Work order => Your answer must hold only the lines below from the line containing "This screenshot has width=585, height=615." through the line containing "Click the Novita", each reproduced exactly.
--*--
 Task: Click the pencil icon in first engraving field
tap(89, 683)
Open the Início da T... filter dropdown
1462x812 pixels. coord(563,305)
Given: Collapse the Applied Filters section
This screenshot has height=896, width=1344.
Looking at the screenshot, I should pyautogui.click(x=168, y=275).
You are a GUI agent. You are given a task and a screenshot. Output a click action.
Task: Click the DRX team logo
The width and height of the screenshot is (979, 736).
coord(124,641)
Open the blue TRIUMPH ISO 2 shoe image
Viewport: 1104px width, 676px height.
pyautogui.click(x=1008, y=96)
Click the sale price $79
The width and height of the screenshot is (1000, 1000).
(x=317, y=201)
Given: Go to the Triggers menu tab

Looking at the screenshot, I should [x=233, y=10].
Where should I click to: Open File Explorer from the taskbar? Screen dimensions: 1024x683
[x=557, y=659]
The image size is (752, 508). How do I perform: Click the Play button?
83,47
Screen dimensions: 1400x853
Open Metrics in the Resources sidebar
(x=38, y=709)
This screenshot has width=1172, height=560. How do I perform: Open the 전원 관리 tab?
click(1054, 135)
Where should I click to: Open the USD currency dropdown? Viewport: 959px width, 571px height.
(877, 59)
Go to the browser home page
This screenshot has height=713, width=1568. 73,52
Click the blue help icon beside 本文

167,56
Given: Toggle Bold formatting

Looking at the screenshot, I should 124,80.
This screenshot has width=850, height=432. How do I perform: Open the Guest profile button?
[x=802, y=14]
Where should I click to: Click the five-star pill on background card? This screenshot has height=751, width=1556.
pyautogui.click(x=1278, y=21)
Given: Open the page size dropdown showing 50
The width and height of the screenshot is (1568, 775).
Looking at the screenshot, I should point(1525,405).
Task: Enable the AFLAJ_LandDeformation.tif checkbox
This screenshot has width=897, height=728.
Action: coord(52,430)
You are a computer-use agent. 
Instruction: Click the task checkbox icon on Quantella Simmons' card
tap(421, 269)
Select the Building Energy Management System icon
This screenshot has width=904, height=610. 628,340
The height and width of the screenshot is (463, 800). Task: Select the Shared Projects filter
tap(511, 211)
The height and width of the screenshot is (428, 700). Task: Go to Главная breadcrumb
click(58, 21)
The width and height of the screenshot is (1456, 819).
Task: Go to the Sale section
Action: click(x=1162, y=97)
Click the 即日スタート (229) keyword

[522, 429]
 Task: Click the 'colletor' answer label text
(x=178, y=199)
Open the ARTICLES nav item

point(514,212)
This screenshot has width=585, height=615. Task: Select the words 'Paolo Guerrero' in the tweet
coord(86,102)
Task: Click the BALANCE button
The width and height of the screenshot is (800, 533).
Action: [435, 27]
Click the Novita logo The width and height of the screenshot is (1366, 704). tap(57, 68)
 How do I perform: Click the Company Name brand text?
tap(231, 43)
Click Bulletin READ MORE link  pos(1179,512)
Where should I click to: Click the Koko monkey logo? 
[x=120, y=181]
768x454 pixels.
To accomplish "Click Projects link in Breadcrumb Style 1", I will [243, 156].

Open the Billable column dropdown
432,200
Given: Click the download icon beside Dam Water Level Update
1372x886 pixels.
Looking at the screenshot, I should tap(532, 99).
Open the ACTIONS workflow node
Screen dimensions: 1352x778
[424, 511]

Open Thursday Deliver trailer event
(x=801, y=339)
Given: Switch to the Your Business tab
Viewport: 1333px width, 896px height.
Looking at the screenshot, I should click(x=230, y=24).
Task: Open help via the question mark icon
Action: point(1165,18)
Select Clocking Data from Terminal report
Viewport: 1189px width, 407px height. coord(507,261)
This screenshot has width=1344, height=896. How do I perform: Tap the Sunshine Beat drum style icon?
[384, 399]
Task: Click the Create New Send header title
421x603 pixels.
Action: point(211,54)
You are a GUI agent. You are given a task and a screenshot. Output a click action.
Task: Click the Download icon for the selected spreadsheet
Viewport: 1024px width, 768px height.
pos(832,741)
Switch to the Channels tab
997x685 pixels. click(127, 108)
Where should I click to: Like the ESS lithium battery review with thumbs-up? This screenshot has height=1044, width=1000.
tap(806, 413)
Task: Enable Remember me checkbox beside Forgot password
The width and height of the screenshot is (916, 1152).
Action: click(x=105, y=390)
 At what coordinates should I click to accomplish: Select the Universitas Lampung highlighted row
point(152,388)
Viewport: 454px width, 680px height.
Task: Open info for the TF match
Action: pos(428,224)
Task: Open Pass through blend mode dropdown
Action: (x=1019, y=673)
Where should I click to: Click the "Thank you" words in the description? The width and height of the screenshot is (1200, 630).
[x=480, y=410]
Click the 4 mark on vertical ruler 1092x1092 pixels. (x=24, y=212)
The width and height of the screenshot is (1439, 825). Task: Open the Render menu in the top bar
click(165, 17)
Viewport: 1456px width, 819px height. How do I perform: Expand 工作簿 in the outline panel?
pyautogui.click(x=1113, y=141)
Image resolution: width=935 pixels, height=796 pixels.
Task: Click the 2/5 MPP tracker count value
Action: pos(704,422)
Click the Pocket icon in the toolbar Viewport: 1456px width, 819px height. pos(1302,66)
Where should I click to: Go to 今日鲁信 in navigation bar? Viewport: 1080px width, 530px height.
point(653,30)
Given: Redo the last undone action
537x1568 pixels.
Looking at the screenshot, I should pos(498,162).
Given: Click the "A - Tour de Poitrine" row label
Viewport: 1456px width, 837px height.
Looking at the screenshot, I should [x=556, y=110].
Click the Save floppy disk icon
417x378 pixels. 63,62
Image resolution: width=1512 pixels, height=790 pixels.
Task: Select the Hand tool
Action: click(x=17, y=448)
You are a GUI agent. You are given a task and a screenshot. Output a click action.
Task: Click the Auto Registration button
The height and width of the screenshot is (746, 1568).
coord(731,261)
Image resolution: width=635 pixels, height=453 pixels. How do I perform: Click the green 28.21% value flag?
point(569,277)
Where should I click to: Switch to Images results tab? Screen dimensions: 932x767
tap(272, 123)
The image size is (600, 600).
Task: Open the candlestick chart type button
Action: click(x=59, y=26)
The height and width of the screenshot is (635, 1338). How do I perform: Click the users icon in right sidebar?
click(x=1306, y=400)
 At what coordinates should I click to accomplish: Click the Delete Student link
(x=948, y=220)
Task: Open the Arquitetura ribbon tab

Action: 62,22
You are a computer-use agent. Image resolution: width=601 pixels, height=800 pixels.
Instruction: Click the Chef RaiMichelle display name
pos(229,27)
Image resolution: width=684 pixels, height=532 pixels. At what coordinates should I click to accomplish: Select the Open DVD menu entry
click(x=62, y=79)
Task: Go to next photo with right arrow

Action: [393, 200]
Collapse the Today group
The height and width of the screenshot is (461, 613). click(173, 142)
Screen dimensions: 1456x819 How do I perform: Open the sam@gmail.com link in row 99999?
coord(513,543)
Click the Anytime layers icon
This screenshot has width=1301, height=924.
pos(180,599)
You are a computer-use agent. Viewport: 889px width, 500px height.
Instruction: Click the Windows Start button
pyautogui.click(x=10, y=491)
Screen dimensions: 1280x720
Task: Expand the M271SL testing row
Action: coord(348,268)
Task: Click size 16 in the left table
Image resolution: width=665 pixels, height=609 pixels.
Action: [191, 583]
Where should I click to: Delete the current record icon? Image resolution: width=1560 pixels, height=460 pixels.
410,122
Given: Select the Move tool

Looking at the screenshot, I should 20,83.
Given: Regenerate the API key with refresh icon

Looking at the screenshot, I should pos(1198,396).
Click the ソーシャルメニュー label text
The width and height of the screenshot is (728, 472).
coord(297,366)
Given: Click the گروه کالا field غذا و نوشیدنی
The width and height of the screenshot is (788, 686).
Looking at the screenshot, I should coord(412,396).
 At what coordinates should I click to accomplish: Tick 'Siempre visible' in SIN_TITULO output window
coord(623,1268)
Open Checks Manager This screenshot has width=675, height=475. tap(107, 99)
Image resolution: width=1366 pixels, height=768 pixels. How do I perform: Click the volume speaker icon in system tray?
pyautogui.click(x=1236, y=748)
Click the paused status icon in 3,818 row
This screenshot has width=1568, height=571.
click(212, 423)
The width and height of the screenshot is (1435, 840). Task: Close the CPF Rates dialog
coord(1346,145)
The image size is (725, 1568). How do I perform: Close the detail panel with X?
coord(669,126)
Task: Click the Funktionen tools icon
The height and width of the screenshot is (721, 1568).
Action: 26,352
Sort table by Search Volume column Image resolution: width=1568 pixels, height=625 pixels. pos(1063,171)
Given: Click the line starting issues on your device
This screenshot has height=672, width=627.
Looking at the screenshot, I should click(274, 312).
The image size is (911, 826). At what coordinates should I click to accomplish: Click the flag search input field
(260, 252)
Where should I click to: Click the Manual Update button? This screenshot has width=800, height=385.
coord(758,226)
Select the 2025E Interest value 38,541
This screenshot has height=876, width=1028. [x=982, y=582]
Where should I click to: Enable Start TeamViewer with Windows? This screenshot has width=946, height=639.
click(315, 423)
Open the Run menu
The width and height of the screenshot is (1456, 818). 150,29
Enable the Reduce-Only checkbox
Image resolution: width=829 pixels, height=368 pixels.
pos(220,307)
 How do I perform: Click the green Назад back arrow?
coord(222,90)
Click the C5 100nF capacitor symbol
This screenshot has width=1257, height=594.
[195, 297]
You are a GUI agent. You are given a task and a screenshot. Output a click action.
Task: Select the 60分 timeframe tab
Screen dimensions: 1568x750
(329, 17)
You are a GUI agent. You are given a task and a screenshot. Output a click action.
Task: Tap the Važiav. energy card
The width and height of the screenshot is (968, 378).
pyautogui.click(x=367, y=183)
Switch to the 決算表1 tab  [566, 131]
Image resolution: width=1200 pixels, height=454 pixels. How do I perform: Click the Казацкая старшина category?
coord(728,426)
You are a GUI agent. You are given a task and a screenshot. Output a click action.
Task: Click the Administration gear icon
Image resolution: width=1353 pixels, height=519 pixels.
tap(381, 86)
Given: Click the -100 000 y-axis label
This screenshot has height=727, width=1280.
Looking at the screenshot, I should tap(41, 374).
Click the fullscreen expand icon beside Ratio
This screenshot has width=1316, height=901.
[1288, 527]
--*--
Your solution =>
This screenshot has width=585, height=615. Task: Select the words 'Paolo Guerrero' in the tweet
coord(86,102)
Task: Click the BALANCE button
The width and height of the screenshot is (800, 533).
Action: [435, 27]
Click the Novita logo The width and height of the screenshot is (1366, 704). tap(57, 68)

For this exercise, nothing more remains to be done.